On Mon, May 27, 2019 at 06:06:42AM +0300, Ryan Sleevi wrote:
> On Mon, May 27, 2019 at 4:34 AM Matt Palmer via dev-security-policy <
> dev-security-policy@lists.mozilla.org> wrote:
> > That sounds an *awful* lot like Heartbleed: "a [...] proven method that
> > exposes the Subscriber's Private Key to compromise".
> >
> > Several questions arise from this, which I'd like to get the opinion of the
> > members of this illustrious debating society:
>
> Have you read through the archives? This was already discussed and decided
> as part of handling Heartbleed.
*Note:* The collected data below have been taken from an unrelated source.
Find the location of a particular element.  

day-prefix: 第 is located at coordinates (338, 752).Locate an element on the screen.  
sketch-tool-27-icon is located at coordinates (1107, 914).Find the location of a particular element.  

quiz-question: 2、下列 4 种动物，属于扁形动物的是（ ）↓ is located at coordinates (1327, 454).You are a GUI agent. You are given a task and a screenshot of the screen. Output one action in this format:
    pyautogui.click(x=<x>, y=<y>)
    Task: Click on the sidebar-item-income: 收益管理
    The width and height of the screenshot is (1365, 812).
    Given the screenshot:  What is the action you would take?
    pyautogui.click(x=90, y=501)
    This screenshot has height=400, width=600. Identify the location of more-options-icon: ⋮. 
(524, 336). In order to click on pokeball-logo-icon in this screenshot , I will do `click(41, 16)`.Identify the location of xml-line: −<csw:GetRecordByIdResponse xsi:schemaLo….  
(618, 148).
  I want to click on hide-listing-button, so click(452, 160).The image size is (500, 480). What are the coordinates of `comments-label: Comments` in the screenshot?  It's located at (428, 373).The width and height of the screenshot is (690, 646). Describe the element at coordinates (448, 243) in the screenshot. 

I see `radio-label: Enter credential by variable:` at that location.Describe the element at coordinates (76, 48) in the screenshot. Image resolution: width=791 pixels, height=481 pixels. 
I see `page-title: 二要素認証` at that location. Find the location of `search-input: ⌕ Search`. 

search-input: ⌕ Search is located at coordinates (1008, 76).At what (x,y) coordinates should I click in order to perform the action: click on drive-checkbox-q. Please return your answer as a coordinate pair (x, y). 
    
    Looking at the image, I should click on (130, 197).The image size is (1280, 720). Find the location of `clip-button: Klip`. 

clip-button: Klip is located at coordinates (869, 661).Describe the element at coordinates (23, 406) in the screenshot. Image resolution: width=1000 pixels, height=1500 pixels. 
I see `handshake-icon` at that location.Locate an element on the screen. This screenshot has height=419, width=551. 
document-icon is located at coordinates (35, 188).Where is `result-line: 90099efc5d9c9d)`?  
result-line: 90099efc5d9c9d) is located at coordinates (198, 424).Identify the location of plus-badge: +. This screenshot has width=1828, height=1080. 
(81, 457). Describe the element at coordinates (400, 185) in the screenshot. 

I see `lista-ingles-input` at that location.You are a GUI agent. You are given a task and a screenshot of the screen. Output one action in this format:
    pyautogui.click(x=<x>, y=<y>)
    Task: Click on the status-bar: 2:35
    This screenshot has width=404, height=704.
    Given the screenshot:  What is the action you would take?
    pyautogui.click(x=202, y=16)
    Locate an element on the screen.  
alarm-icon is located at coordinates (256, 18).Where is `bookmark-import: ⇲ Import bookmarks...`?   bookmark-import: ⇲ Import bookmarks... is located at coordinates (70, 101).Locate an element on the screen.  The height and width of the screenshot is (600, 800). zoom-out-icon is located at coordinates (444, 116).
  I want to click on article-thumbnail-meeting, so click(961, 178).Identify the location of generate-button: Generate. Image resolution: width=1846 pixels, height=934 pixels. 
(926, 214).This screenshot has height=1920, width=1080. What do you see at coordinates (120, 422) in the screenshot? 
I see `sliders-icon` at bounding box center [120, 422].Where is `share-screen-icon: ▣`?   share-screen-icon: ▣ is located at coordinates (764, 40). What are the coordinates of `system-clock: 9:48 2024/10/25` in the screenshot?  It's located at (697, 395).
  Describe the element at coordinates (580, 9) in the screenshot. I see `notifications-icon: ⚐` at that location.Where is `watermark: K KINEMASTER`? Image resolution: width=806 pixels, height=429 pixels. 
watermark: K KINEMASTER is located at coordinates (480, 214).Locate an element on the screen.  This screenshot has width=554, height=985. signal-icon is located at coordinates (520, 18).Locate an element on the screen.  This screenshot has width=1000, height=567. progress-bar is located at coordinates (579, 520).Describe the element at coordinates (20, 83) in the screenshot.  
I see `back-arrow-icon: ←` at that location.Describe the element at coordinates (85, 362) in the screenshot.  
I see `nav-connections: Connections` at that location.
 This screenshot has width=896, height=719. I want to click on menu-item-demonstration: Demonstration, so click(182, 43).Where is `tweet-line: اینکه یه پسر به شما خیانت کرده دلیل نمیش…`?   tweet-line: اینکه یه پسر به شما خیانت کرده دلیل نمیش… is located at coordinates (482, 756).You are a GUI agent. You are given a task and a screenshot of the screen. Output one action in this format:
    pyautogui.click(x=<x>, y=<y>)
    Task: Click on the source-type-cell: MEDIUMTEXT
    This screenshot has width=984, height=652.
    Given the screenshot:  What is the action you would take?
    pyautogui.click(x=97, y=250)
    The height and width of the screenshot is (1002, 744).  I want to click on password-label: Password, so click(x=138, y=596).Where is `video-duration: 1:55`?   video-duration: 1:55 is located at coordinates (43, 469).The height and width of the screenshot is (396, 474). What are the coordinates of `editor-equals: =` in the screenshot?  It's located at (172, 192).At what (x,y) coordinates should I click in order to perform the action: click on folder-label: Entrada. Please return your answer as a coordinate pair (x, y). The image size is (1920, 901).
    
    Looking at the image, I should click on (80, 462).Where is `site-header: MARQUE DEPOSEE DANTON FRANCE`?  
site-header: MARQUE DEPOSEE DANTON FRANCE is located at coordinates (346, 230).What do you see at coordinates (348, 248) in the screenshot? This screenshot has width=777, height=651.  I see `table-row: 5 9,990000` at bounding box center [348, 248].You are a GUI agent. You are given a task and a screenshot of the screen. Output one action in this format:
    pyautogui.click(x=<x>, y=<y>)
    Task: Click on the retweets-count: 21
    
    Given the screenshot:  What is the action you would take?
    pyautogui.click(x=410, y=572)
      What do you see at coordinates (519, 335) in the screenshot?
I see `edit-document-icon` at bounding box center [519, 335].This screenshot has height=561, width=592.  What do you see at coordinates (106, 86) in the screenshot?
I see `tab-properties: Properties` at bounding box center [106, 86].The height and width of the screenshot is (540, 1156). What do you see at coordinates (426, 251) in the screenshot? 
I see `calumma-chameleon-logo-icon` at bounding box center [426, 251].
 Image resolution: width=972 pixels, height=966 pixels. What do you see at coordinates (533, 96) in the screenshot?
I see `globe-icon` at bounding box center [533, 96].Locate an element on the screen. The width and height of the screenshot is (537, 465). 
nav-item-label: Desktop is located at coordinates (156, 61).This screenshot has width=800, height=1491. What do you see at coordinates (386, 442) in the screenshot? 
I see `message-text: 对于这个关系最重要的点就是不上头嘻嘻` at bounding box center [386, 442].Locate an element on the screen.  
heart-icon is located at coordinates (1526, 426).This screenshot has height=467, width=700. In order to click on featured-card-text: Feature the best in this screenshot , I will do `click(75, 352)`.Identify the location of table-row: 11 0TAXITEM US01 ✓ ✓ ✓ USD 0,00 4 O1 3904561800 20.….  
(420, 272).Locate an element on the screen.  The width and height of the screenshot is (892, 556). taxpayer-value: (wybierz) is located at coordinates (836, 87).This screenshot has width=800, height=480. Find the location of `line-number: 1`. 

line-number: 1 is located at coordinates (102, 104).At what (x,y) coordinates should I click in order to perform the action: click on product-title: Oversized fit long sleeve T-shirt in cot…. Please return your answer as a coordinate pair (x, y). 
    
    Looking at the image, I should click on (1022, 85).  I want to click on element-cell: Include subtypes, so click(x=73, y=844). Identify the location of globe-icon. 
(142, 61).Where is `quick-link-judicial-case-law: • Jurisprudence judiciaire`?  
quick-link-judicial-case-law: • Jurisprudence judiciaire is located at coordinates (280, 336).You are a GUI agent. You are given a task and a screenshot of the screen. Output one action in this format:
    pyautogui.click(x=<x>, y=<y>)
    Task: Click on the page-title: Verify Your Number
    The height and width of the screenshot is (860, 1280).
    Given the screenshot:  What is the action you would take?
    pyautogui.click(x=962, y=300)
This was debated at length, in particular
> as at least one (but possibly more) CAs charged for revocation, which
> created challenges and potential conflicts with the contemporaneous BRs and
> Policy.

Are you referring to the m.d.s.p archives, or somewhere else?  (Perhaps
public@cabforum?) I have, in fact, gone through the m.d.s.p archives, and I
can't see anything that addresses what I'm asking.  I can't even find a
"lengthy" thread in
https://groups.google.com/forum/#!searchin/mozilla.dev.security.policy/heartbleed%7Csort:date
from around the time of Heartbleed that actually discusses revocation policy
in any detail, just a couple of big ones that mention it in passing (like
"DRAFT: May CA Communication").

The thread that seems to come closest to touching on the issues is from
2017, and doesn't start off discussing Heartbleed, but rather just a mass of
compromised keys: 
https://groups.google.com/d/msg/mozilla.dev.security.policy/71AXGTgcX9c/skHsKFdDBAAJ
I assume that isn't the discussion you were referring to, because it is so
far removed, temporally, from "handling Heartbleed".

I would appreciate it if you could point me specifically to the relevant
past discussions, so I can inform myself of the past decision.